BANGOR (NEWS CENTER Maine) -- She's a Maine mom on a mission.
Trenton resident Erica Durgin traveled Sunday to Washington, DC, with her sister. The two will be joining forty-five more "Mommas" for the "Shave for the Brave" event, standing in solidarity with childhood cancer survivors, and their families.
The group the duo will be joining all have children diagnosed with, in treatment for, or have lost a child to cancer.
The 46 women traveling to Washington represent the 46 women in North America, on average, who find out their child has cancer, every single day.
“I have a 19-year-old daughter who is a cancer survivor,” Durgin told NEWS CENTER Maine, at Bangor International Airport ahead of her trip. “She was diagnosed at the age of 12. Last year, in May 2017, we got to say she was cancer-free."
The women plan to speak with capitol hill legislators about getting the Star Act passed, which will enhance the quality of life for childhood cancer survivors, and expand opportunities for research.
"I just want to be able to help all of the families that are going through this and make sure that the research is out there for their children,” says Durgin.
The mothers have been fundraising for the St. Baldrick's Foundation, the largest private foundation funding childhood cancer research.
"My sister and I have been fundraising for the past month-and-a-half and we've come up with sixteen hundred dollars to bring with us,” says Durgin.

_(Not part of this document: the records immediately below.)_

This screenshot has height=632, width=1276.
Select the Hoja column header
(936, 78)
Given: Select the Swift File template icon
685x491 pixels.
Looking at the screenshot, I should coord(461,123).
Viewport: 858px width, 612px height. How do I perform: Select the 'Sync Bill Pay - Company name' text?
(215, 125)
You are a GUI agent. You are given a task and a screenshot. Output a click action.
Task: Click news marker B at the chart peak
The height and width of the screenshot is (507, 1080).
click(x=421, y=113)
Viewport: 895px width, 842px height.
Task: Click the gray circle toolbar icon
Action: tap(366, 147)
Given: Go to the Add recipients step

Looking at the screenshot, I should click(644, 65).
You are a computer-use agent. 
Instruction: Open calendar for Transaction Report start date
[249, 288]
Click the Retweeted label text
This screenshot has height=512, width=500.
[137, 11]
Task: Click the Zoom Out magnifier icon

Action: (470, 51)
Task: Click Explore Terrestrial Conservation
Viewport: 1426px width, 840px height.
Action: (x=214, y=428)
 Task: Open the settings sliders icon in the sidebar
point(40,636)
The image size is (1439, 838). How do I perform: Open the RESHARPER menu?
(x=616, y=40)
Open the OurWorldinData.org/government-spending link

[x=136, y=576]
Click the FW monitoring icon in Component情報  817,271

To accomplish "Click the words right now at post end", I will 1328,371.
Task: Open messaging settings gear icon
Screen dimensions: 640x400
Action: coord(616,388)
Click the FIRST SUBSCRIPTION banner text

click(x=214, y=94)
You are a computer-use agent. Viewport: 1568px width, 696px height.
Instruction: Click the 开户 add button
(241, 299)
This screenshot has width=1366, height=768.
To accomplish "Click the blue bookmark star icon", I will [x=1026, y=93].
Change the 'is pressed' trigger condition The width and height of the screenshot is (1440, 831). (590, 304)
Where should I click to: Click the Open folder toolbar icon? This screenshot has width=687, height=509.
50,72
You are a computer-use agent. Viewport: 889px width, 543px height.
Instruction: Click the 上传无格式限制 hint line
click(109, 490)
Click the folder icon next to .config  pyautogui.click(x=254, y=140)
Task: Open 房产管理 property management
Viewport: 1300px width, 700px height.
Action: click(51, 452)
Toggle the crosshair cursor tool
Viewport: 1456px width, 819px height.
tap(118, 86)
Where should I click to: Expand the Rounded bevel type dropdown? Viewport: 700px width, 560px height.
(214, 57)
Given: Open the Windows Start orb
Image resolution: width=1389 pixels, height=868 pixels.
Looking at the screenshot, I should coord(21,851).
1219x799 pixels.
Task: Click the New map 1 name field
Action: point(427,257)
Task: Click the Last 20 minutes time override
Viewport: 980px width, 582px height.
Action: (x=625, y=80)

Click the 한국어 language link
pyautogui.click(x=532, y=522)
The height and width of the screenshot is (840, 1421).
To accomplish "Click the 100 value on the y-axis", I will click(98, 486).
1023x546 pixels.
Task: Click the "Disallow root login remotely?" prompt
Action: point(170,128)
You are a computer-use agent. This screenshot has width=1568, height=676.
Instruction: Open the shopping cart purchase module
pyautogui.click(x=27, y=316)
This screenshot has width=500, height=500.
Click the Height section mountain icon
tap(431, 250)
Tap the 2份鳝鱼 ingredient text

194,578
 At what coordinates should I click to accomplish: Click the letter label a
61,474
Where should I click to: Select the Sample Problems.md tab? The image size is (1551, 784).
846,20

But that's not all they're doing in D.C.
"The Mommas met up in 2014 in Boston and on a whim, my daughter and I went down, and I shaved my head,” Durgin tells NEWS CENTER Maine. “It's empowering to be able to do that, to be able to show your support.”
Durgin is planning to shave her head again Monday night. This time, in Washington, with the 46 Mommas team.
"This is my first trip with the Mommas and I was told to be prepared to cry, laugh,” says Durgin. “The moms need to get together and be able to talk about what they've gone through and this is a wonderful opportunity for that to happen."
Durgin says when her daughter was battling cancer, she felt as though no one in her community knew what she was going through. Since she began fundraising for the St. Baldrick's Foundation, and announced her trip to D.C., Durgin says people in the community have come forward with their own stories of being touched by childhood cancer, bringing her community even closer together.
"Anything I can do to help raise money and awareness, I'm all for it,” says Durgin. “Shaving my head is very empowering and I hope that people will understand that just because you're bald doesn't mean you're not beautiful. We can rock the bald. All the Mommas do."
Durgin plans to meet with Maine's congressional delegation on Tuesday, before flying back home.
"There are a lot that are not as lucky,” says Durgin, of families affected by childhood cancer. “I want to be able to go do this for those that aren't able to be there from [Maine]."